Excerpt:
For most of the 105 years it's been in force, France's secularity law has endeavored to segregate private religious belief from the strictly agnostic sphere of public life — usually without too much friction. But that relative harmony has given way to tension and conflict in recent years, as secularists have turned their attention to the spreading influence of Islam, now France's second largest faith.
Whereas secularism — or laïcité — traditionally sought to create a wall between religious expression and the public domain, critics claim its defenders have become far more militant. In some cases, that's creating a zero-sum showdown in which France's secularists, who dominate public life and debate, are exhibiting a quasi-evangelical zeal in imposing the values of laïcité on the private observance of religious minorities, particularly Muslims.

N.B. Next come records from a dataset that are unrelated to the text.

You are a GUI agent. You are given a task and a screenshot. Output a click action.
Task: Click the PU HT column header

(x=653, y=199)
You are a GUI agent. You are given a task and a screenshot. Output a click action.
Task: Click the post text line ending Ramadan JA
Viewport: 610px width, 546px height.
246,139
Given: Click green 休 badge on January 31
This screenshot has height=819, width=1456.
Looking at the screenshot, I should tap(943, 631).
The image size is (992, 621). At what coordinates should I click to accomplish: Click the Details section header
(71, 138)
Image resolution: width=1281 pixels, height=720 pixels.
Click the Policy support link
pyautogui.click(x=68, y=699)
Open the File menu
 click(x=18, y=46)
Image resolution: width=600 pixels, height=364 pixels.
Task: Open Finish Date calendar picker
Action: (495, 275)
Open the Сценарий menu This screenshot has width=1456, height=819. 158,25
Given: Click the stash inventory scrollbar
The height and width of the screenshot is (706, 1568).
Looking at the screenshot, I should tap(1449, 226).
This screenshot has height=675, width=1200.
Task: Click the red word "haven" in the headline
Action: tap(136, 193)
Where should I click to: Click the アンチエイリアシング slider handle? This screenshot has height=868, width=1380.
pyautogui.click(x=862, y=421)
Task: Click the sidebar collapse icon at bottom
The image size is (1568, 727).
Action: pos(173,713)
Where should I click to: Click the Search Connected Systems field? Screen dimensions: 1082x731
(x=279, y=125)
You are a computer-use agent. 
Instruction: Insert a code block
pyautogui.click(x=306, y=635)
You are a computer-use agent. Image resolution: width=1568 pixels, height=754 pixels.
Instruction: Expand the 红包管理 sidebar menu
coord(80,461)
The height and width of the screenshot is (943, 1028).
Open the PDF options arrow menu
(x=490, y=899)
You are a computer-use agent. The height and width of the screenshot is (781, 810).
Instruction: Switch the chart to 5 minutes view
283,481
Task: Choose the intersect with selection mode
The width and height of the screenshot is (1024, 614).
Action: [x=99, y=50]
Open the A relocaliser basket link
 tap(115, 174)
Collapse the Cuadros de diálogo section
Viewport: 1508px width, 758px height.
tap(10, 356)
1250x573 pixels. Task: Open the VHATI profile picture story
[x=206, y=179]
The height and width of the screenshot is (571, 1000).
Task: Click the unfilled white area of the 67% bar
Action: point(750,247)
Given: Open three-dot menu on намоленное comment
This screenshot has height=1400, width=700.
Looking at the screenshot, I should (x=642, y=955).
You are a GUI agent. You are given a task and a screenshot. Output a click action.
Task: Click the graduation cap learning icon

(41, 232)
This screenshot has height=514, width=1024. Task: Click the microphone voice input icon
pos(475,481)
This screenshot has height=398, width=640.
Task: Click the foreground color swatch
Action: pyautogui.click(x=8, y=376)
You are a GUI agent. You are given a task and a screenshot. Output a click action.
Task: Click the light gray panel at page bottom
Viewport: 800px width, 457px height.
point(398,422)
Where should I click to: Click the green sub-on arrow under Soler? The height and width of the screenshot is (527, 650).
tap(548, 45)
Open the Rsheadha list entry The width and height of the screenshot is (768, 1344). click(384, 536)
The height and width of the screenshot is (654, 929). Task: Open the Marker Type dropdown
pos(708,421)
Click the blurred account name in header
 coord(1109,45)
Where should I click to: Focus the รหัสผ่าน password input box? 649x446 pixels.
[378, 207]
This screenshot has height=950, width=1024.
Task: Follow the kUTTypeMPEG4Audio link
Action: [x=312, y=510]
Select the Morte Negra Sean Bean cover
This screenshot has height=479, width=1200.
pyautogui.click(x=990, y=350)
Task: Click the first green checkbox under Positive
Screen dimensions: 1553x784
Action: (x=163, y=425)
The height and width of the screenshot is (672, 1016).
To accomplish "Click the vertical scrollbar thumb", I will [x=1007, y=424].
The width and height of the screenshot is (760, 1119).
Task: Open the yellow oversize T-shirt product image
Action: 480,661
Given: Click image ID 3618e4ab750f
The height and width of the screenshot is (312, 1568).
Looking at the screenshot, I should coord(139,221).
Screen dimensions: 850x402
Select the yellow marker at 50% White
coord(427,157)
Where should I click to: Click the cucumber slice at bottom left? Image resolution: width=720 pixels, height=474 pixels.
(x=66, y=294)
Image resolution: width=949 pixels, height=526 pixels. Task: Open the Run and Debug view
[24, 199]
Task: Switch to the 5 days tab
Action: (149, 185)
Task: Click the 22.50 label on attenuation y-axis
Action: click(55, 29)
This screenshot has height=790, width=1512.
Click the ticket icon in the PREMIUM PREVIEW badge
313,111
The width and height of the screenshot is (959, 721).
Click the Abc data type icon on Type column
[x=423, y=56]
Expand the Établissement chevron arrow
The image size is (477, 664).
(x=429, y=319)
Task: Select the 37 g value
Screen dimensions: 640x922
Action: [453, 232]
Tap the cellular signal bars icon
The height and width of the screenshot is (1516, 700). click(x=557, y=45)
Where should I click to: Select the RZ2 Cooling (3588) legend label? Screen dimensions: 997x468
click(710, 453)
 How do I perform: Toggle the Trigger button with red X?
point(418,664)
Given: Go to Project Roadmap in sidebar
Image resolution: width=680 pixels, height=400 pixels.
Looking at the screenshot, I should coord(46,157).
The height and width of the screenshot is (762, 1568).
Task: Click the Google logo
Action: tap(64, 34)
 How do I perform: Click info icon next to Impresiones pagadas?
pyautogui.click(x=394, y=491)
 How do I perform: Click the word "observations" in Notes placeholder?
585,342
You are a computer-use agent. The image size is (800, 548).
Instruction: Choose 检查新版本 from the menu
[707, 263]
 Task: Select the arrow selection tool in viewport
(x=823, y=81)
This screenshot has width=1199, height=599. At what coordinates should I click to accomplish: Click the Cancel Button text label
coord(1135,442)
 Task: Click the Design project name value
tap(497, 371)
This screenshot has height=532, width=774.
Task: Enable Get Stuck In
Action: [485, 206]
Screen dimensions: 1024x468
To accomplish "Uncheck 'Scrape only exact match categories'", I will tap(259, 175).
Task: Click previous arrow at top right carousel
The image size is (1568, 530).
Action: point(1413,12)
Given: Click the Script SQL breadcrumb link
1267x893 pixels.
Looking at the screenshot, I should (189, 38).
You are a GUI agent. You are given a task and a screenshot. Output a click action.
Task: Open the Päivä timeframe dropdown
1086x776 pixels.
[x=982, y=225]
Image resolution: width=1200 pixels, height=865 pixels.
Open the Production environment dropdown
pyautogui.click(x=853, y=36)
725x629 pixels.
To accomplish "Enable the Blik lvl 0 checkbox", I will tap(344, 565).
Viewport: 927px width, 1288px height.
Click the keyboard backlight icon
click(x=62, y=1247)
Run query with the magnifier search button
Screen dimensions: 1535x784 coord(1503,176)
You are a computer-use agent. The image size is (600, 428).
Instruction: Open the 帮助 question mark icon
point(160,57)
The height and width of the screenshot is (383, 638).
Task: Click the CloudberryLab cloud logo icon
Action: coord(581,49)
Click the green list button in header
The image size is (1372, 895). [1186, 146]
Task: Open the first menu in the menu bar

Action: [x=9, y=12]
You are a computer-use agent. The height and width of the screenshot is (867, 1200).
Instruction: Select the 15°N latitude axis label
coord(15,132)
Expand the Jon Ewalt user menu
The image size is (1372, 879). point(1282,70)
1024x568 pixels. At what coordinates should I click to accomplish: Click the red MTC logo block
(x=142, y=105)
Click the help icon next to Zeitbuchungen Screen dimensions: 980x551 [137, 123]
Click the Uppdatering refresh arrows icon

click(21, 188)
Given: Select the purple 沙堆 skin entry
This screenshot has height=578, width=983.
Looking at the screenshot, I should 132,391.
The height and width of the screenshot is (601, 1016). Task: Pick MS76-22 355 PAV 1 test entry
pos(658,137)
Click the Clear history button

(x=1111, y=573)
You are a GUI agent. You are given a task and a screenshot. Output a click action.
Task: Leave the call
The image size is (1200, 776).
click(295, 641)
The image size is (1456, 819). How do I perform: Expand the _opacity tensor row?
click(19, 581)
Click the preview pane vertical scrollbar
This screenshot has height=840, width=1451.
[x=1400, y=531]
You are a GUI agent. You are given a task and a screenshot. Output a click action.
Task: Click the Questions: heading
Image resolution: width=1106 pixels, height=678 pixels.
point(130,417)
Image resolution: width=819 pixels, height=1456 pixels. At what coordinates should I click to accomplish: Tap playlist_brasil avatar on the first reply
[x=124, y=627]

"The 1905 law establishing secularism describes it as a measure to protect individual citizens' freedom of religion and faith by rendering the state totally neutral to — and disconnected from — religious matters," says Jean Baubérot, a professor emeritus of sociology and expert on secularism at Paris University's École Pratique des Hautes Études. Baubérot notes that secularity was initially meant to reduce the Catholic Church's influence on society by tasking the state with removing religious instruction from public schools as part of a general effort to relegate questions of faith to the private sphere. "Now we frequently see secularists urging the state to intervene in the private religious affairs or practices of people or organizations," Baubérot says. "Increasingly, secularity resembles what Jean-Jacques Rousseau called a 'civil religion': the values and dogma of a state that individual citizens must submit to — or be made to respect."